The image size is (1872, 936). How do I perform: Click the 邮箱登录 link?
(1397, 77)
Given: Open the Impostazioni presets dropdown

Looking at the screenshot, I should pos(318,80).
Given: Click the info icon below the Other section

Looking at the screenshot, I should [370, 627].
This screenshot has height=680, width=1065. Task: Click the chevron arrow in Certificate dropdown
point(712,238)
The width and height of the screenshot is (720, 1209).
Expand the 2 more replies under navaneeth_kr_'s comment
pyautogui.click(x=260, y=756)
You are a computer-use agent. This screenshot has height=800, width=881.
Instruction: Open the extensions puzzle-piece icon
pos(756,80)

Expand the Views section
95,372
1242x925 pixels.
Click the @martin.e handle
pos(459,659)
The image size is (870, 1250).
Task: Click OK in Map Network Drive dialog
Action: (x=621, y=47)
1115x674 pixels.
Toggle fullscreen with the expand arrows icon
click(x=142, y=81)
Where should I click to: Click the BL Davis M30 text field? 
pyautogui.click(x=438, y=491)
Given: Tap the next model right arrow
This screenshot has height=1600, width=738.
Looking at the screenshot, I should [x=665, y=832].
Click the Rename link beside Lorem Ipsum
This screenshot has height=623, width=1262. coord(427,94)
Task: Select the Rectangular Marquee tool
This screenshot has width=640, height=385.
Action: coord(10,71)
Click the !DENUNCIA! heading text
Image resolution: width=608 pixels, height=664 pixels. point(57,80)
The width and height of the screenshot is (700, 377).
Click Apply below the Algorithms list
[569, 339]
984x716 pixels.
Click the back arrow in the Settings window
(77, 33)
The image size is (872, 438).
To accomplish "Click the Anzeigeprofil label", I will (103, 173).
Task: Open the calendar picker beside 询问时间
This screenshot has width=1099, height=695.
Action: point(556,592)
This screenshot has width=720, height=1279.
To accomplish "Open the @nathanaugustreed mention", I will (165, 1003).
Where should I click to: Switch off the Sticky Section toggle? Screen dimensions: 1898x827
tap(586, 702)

————

WHAT THE TASK ASKS. Count the lines of the listing above in which the word "will" appears; state only the count.

FINISHED EXERCISE. 2